__INPUT MATERIAL__

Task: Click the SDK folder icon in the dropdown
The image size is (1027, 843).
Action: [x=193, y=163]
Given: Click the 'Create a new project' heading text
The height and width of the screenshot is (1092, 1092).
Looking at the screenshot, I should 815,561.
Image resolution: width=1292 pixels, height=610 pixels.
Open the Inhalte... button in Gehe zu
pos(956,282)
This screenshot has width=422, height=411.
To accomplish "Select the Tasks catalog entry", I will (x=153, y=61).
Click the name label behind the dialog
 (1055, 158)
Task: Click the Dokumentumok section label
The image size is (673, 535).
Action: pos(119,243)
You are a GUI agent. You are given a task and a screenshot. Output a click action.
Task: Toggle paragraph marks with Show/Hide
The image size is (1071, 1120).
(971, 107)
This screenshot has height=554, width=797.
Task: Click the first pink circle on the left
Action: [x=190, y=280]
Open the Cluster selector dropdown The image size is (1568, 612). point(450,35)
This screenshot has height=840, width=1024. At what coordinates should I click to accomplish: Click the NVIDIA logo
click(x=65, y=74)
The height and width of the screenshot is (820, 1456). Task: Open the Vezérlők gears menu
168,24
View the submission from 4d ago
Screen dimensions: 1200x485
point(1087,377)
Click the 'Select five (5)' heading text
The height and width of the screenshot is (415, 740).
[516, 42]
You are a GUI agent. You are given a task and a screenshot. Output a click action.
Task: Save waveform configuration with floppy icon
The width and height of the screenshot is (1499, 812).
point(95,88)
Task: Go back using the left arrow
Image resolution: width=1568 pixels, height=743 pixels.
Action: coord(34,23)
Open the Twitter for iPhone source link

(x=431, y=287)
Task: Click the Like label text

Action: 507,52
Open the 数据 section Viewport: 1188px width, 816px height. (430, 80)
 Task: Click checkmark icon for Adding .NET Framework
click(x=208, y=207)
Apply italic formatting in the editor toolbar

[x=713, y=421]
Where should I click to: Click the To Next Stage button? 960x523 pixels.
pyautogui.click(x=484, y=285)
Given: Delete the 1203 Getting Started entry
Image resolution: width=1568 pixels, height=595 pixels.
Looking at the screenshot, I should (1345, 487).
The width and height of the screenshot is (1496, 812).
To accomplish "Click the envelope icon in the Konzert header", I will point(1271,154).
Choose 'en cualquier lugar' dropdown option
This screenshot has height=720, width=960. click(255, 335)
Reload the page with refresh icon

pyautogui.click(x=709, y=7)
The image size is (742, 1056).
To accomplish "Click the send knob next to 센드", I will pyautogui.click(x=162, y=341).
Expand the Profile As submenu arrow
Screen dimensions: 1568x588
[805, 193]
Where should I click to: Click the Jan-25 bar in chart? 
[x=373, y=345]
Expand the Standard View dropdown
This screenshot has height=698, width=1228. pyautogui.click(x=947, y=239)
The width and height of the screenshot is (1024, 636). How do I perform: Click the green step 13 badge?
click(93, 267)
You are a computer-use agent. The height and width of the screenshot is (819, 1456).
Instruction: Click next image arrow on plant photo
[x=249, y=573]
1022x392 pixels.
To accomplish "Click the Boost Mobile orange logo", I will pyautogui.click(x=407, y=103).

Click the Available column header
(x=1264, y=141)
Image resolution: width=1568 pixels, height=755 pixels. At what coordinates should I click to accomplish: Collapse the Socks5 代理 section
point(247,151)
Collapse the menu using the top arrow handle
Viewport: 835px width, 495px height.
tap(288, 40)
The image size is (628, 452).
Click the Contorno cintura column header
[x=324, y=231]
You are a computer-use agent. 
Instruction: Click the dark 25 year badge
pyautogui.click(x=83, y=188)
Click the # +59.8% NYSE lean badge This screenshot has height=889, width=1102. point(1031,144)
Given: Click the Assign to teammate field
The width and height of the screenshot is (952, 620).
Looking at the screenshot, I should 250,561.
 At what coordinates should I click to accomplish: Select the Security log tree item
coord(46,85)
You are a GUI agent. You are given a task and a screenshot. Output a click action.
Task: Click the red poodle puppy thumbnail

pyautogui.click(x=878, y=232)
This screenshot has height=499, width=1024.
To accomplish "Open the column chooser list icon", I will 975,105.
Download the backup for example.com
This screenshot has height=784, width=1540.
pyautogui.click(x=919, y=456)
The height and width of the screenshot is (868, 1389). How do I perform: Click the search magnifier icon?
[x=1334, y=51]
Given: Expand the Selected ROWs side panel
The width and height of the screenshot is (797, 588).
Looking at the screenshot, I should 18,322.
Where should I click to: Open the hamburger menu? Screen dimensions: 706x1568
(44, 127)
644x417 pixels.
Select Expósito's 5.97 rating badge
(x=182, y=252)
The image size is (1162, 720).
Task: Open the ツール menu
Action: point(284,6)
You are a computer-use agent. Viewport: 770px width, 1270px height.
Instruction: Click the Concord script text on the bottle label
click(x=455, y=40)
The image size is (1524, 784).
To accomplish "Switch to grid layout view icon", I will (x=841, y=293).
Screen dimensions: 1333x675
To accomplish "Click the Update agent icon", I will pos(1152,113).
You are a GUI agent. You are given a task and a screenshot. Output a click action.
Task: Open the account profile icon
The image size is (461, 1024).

__DIRECTION__
Print all of the records above verbatim, line for line, with no changes.

__WRITTEN SOLUTION__
Task: Click the SDK folder icon in the dropdown
The image size is (1027, 843).
Action: [x=193, y=163]
Given: Click the 'Create a new project' heading text
The height and width of the screenshot is (1092, 1092).
Looking at the screenshot, I should 815,561.
Image resolution: width=1292 pixels, height=610 pixels.
Open the Inhalte... button in Gehe zu
pos(956,282)
This screenshot has width=422, height=411.
To accomplish "Select the Tasks catalog entry", I will (x=153, y=61).
Click the name label behind the dialog
 (1055, 158)
Task: Click the Dokumentumok section label
The image size is (673, 535).
Action: pos(119,243)
You are a GUI agent. You are given a task and a screenshot. Output a click action.
Task: Toggle paragraph marks with Show/Hide
The image size is (1071, 1120).
(971, 107)
This screenshot has height=554, width=797.
Task: Click the first pink circle on the left
Action: [x=190, y=280]
Open the Cluster selector dropdown The image size is (1568, 612). point(450,35)
This screenshot has height=840, width=1024. At what coordinates should I click to accomplish: Click the NVIDIA logo
click(x=65, y=74)
The height and width of the screenshot is (820, 1456). Task: Open the Vezérlők gears menu
168,24
View the submission from 4d ago
Screen dimensions: 1200x485
point(1087,377)
Click the 'Select five (5)' heading text
The height and width of the screenshot is (415, 740).
[516, 42]
You are a GUI agent. You are given a task and a screenshot. Output a click action.
Task: Save waveform configuration with floppy icon
The width and height of the screenshot is (1499, 812).
point(95,88)
Task: Go back using the left arrow
Image resolution: width=1568 pixels, height=743 pixels.
Action: coord(34,23)
Open the Twitter for iPhone source link

(x=431, y=287)
Task: Click the Like label text

Action: 507,52
Open the 数据 section Viewport: 1188px width, 816px height. (430, 80)
 Task: Click checkmark icon for Adding .NET Framework
click(x=208, y=207)
Apply italic formatting in the editor toolbar

[x=713, y=421]
Where should I click to: Click the To Next Stage button? 960x523 pixels.
pyautogui.click(x=484, y=285)
Given: Delete the 1203 Getting Started entry
Image resolution: width=1568 pixels, height=595 pixels.
Looking at the screenshot, I should (1345, 487).
The width and height of the screenshot is (1496, 812).
To accomplish "Click the envelope icon in the Konzert header", I will point(1271,154).
Choose 'en cualquier lugar' dropdown option
This screenshot has height=720, width=960. click(255, 335)
Reload the page with refresh icon

pyautogui.click(x=709, y=7)
The image size is (742, 1056).
To accomplish "Click the send knob next to 센드", I will pyautogui.click(x=162, y=341).
Expand the Profile As submenu arrow
Screen dimensions: 1568x588
[805, 193]
Where should I click to: Click the Jan-25 bar in chart? 
[x=373, y=345]
Expand the Standard View dropdown
This screenshot has height=698, width=1228. pyautogui.click(x=947, y=239)
The width and height of the screenshot is (1024, 636). How do I perform: Click the green step 13 badge?
click(93, 267)
You are a computer-use agent. The height and width of the screenshot is (819, 1456).
Instruction: Click next image arrow on plant photo
[x=249, y=573]
1022x392 pixels.
To accomplish "Click the Boost Mobile orange logo", I will pyautogui.click(x=407, y=103).

Click the Available column header
(x=1264, y=141)
Image resolution: width=1568 pixels, height=755 pixels. At what coordinates should I click to accomplish: Collapse the Socks5 代理 section
point(247,151)
Collapse the menu using the top arrow handle
Viewport: 835px width, 495px height.
tap(288, 40)
The image size is (628, 452).
Click the Contorno cintura column header
[x=324, y=231]
You are a computer-use agent. 
Instruction: Click the dark 25 year badge
pyautogui.click(x=83, y=188)
Click the # +59.8% NYSE lean badge This screenshot has height=889, width=1102. point(1031,144)
Given: Click the Assign to teammate field
The width and height of the screenshot is (952, 620).
Looking at the screenshot, I should 250,561.
 At what coordinates should I click to accomplish: Select the Security log tree item
coord(46,85)
You are a GUI agent. You are given a task and a screenshot. Output a click action.
Task: Click the red poodle puppy thumbnail

pyautogui.click(x=878, y=232)
This screenshot has height=499, width=1024.
To accomplish "Open the column chooser list icon", I will 975,105.
Download the backup for example.com
This screenshot has height=784, width=1540.
pyautogui.click(x=919, y=456)
The height and width of the screenshot is (868, 1389). How do I perform: Click the search magnifier icon?
[x=1334, y=51]
Given: Expand the Selected ROWs side panel
The width and height of the screenshot is (797, 588).
Looking at the screenshot, I should 18,322.
Where should I click to: Open the hamburger menu? Screen dimensions: 706x1568
(44, 127)
644x417 pixels.
Select Expósito's 5.97 rating badge
(x=182, y=252)
The image size is (1162, 720).
Task: Open the ツール menu
Action: point(284,6)
You are a computer-use agent. Viewport: 770px width, 1270px height.
Instruction: Click the Concord script text on the bottle label
click(x=455, y=40)
The image size is (1524, 784).
To accomplish "Switch to grid layout view icon", I will (x=841, y=293).
Screen dimensions: 1333x675
To accomplish "Click the Update agent icon", I will pos(1152,113).
You are a GUI agent. You are given a task and a screenshot. Output a click action.
Task: Open the account profile icon
The image size is (461, 1024).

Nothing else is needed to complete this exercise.